▸ Excerpted records:
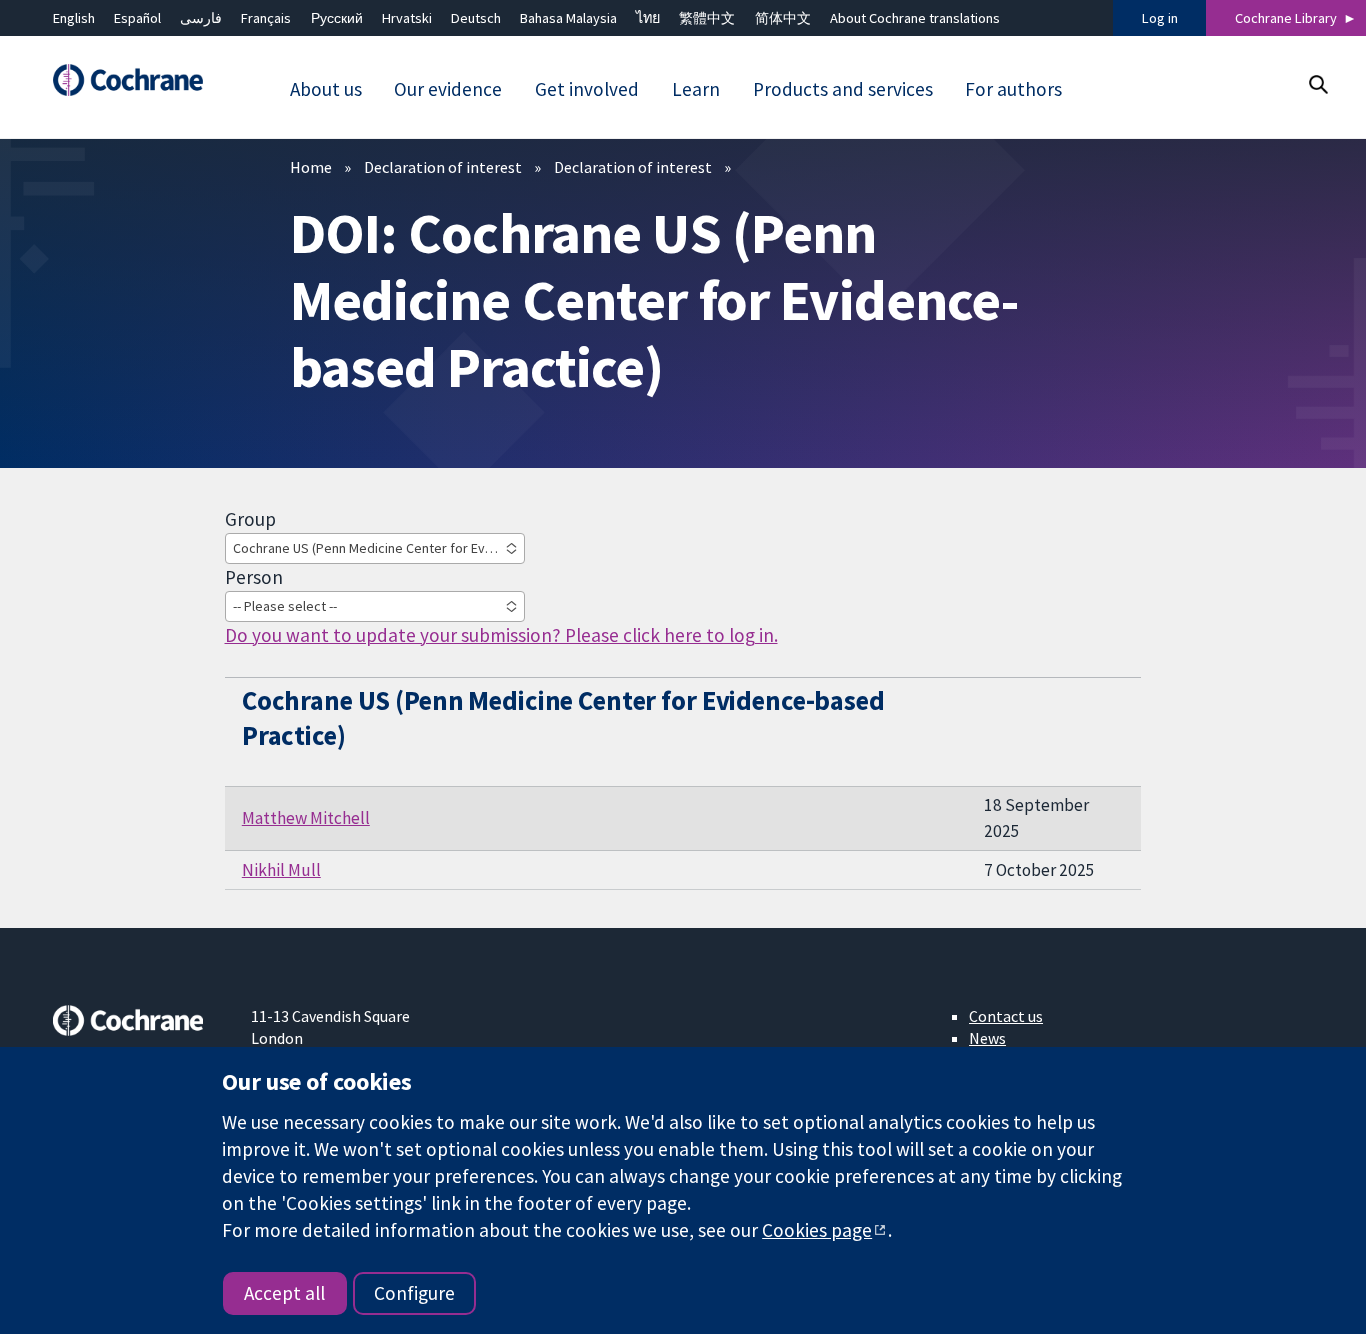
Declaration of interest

==

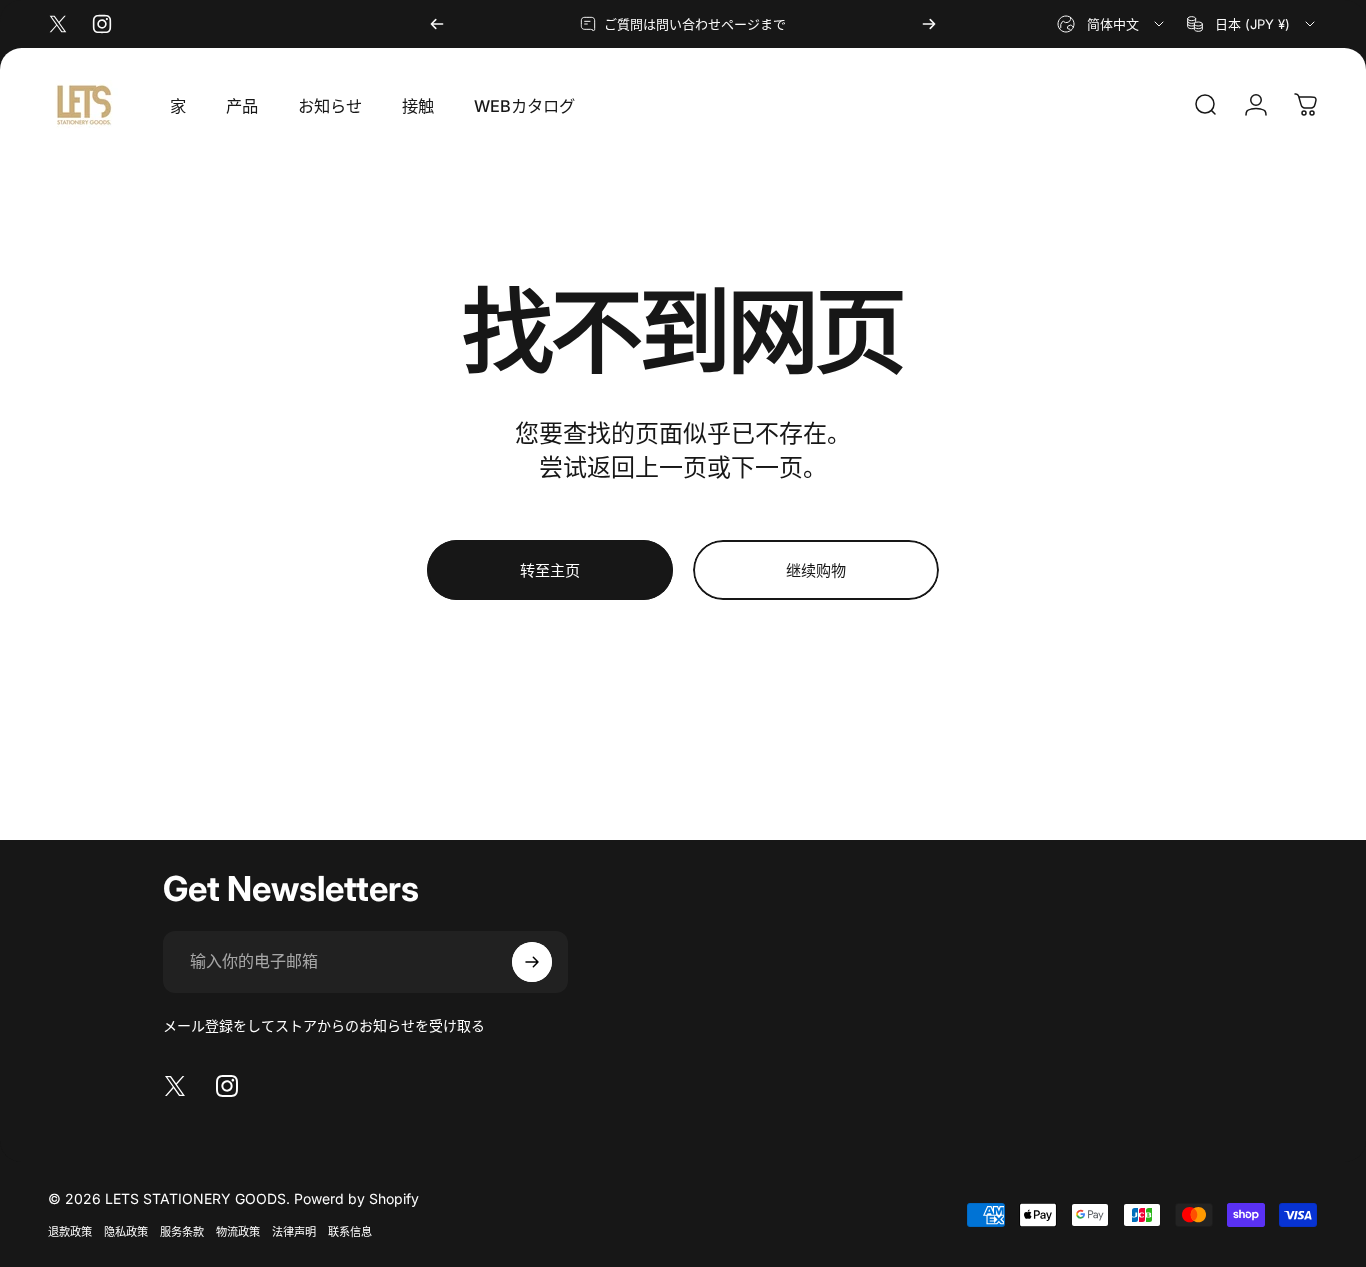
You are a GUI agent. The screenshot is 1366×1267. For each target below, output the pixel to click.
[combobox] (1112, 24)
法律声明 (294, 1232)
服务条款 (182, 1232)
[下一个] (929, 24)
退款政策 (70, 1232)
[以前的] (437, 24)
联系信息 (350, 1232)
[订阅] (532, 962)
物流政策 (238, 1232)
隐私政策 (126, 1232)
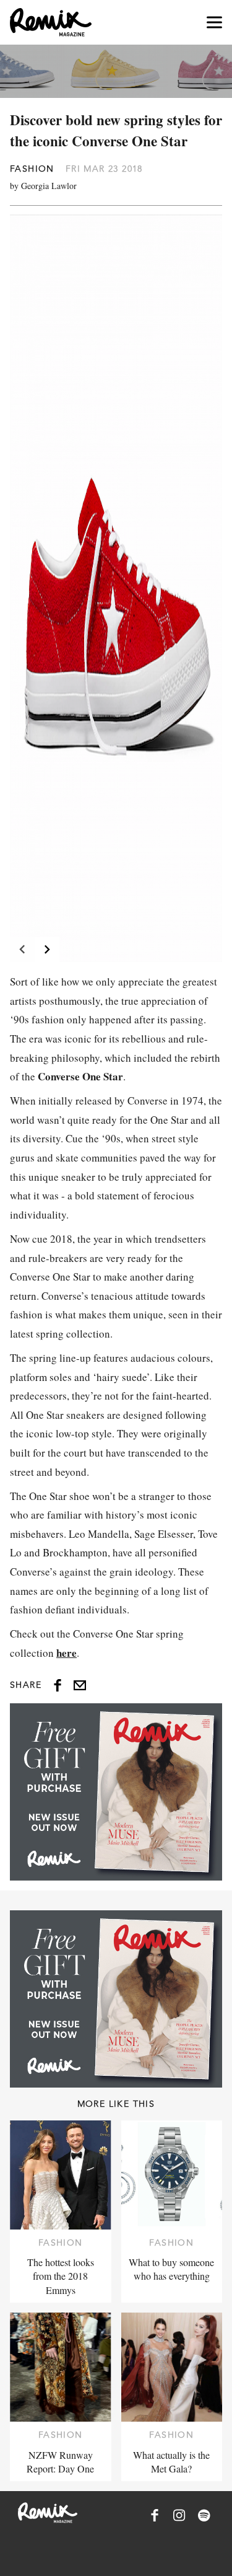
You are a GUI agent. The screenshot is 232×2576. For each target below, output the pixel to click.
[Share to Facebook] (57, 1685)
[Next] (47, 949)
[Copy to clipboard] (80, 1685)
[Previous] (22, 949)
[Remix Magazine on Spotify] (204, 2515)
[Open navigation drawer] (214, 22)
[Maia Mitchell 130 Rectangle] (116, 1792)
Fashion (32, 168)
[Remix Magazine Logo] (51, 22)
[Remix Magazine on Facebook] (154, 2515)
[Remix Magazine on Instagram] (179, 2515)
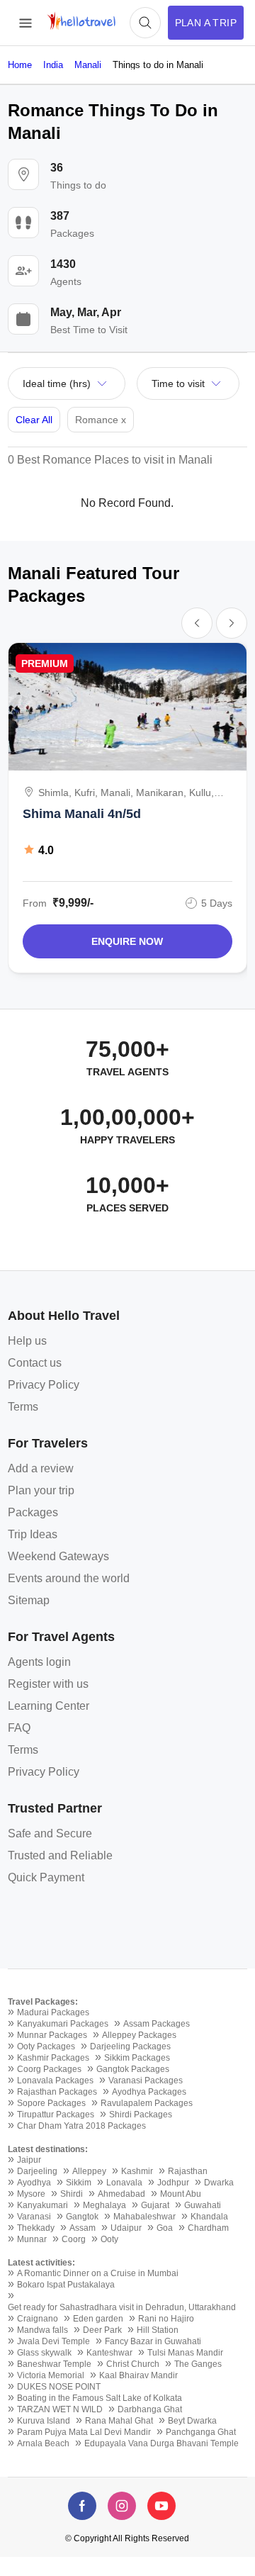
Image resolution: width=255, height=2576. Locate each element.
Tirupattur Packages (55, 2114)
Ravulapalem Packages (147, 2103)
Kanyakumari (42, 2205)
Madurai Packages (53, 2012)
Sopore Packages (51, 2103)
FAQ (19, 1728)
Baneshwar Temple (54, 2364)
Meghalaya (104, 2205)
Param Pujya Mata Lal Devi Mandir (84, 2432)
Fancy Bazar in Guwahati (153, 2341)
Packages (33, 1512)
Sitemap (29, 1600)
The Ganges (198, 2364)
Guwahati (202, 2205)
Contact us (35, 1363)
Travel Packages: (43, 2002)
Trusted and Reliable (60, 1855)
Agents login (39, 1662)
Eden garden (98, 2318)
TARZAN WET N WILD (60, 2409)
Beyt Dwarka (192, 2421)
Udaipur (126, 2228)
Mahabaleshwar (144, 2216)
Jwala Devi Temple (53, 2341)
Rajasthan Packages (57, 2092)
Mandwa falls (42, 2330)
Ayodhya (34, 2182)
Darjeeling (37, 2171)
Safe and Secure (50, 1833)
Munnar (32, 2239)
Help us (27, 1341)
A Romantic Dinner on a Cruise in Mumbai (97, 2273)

==

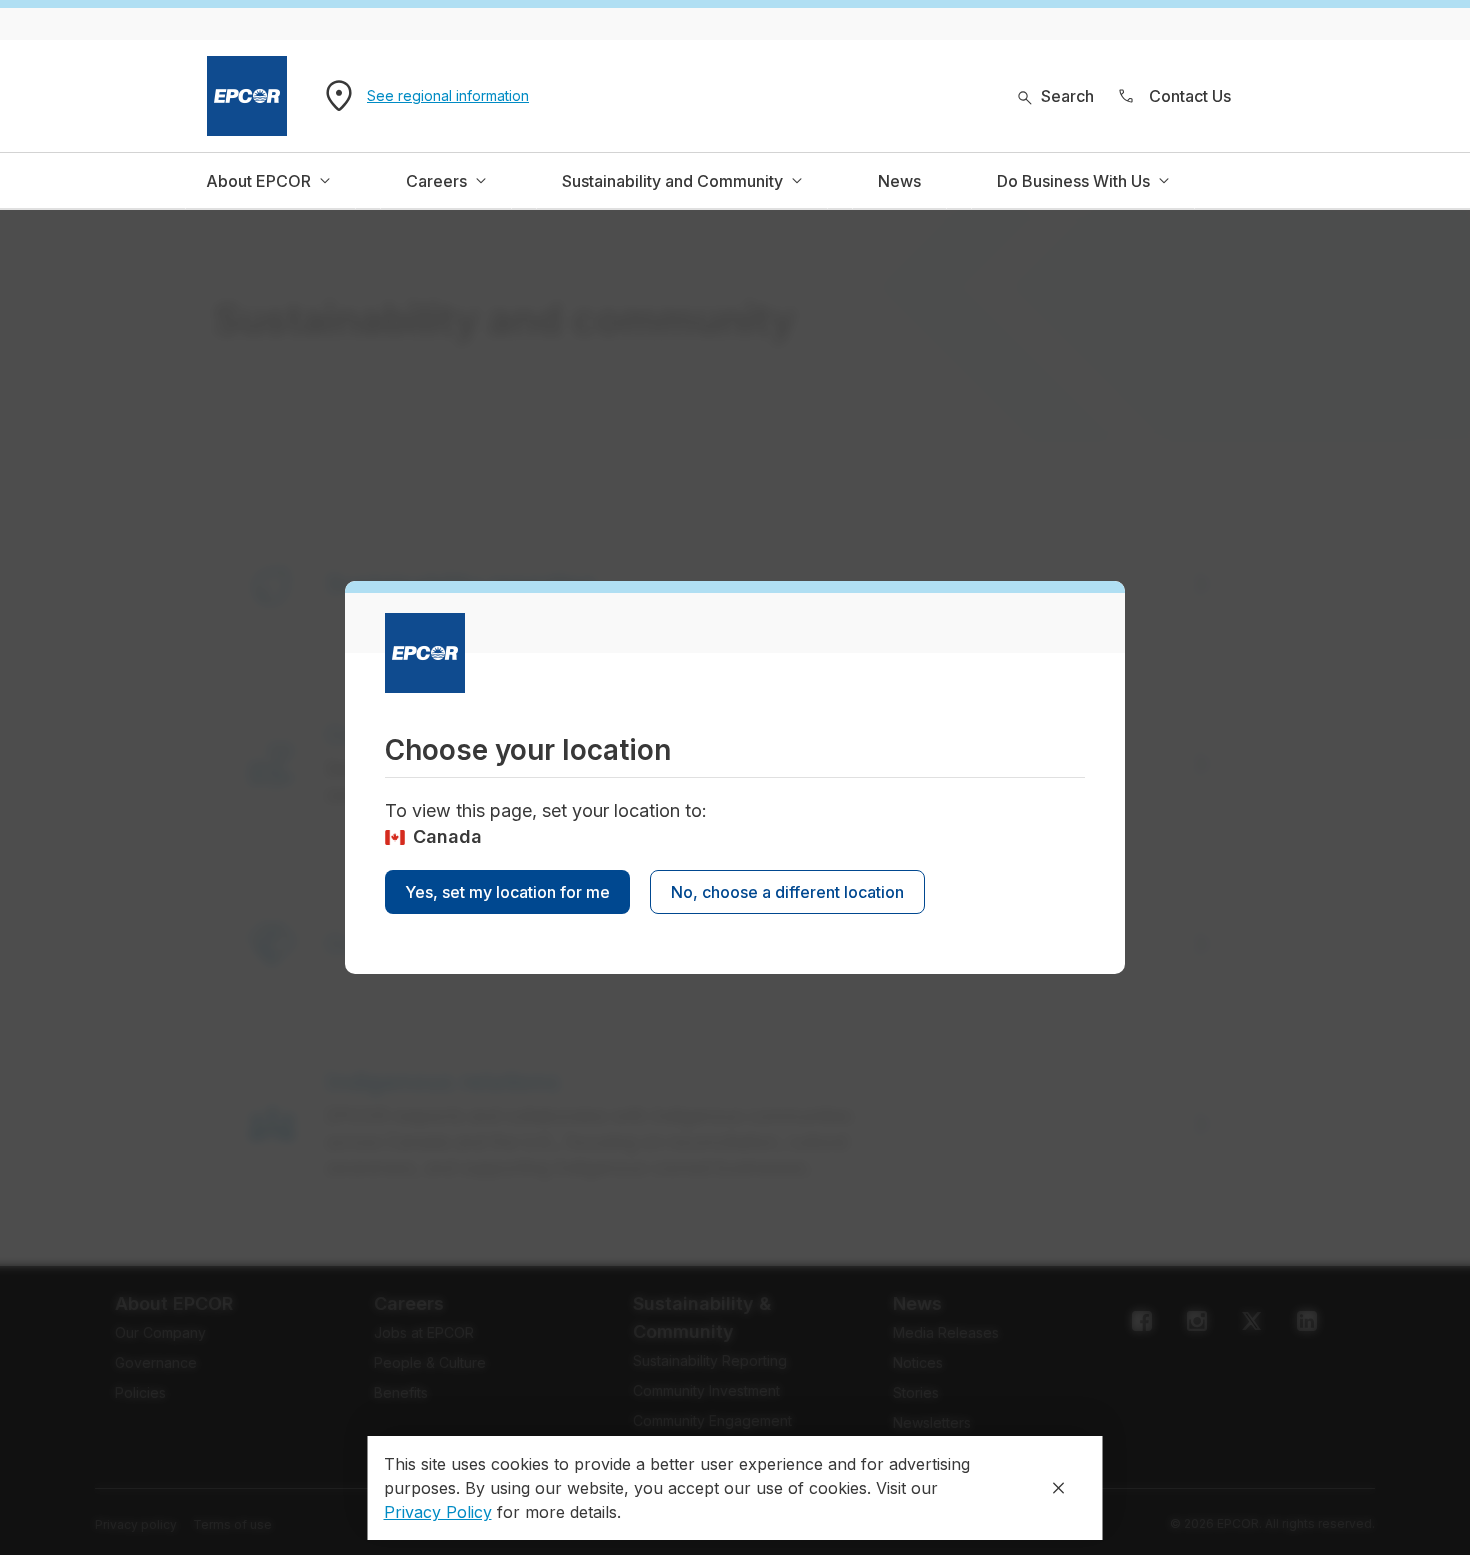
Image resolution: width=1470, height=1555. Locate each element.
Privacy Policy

▸ Problem requirements: From the listing above, repeat exactly the lines starting at the line that includes "Guwahati (202, 2205)" and ending at the line that includes "A Romantic Dinner", with nothing outside that span.

▸ Result:
Guwahati (202, 2205)
Contact us (35, 1363)
Travel Packages: (43, 2002)
Trusted and Reliable (60, 1855)
Agents login (39, 1662)
Eden garden (98, 2318)
TARZAN WET N WILD (60, 2409)
Beyt Dwarka (192, 2421)
Udaipur (126, 2228)
Mahabaleshwar (144, 2216)
Jwala Devi Temple (53, 2341)
Rajasthan Packages (57, 2092)
Mandwa falls (42, 2330)
Ayodhya (34, 2182)
Darjeeling (37, 2171)
Safe and Secure (50, 1833)
Munnar (32, 2239)
Help us (27, 1341)
A Romantic Dinner on a Cruise in Mumbai (97, 2273)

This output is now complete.